How many lines in the rows below contain the word "Toggle"? Reply with the number alone.

─── RECORDS TO PROCESS

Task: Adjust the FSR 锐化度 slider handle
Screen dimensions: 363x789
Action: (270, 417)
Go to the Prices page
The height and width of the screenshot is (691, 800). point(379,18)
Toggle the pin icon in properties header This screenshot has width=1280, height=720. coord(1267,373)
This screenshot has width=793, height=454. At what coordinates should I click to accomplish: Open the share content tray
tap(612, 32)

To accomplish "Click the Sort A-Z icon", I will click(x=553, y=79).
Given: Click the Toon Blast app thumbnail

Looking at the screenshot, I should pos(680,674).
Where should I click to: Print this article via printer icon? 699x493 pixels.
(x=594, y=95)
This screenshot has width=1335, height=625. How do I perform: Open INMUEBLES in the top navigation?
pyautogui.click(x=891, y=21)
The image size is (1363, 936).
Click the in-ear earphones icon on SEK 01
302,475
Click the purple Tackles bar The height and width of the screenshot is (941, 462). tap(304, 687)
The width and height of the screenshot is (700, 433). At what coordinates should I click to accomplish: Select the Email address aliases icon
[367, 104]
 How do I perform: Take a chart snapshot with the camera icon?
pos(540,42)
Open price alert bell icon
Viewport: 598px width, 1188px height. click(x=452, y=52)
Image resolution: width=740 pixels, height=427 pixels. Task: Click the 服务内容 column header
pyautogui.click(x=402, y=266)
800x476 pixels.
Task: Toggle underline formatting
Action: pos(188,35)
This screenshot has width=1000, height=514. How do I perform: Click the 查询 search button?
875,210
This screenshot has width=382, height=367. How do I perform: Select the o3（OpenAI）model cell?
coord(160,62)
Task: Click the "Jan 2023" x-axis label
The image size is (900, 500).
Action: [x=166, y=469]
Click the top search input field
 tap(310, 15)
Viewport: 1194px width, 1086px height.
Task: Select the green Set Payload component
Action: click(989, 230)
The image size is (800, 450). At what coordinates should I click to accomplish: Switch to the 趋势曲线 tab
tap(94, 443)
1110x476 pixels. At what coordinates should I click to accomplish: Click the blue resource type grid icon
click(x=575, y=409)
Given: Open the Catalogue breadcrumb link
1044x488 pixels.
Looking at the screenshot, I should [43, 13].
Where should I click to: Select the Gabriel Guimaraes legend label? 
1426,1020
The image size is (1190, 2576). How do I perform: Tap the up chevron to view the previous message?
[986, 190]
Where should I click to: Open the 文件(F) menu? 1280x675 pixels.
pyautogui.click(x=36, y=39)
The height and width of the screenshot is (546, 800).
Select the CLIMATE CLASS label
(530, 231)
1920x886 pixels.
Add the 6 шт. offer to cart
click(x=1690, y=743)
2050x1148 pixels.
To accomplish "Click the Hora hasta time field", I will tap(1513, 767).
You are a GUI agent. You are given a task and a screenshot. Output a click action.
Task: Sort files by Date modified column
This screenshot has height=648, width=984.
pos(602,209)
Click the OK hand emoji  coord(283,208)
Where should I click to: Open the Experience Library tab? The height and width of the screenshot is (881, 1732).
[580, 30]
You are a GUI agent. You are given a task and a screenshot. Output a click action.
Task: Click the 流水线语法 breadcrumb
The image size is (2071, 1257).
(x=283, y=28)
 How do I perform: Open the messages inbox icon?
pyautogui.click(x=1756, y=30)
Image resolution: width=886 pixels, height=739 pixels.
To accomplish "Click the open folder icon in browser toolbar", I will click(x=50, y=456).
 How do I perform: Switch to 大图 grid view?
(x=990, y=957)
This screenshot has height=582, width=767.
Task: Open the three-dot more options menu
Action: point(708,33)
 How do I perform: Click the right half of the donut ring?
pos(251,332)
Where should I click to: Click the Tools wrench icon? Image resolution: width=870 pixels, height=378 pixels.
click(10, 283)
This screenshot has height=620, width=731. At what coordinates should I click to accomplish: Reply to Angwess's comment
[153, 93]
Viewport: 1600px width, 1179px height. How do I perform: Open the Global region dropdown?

──────

■ EXPECTED ANSWER:
2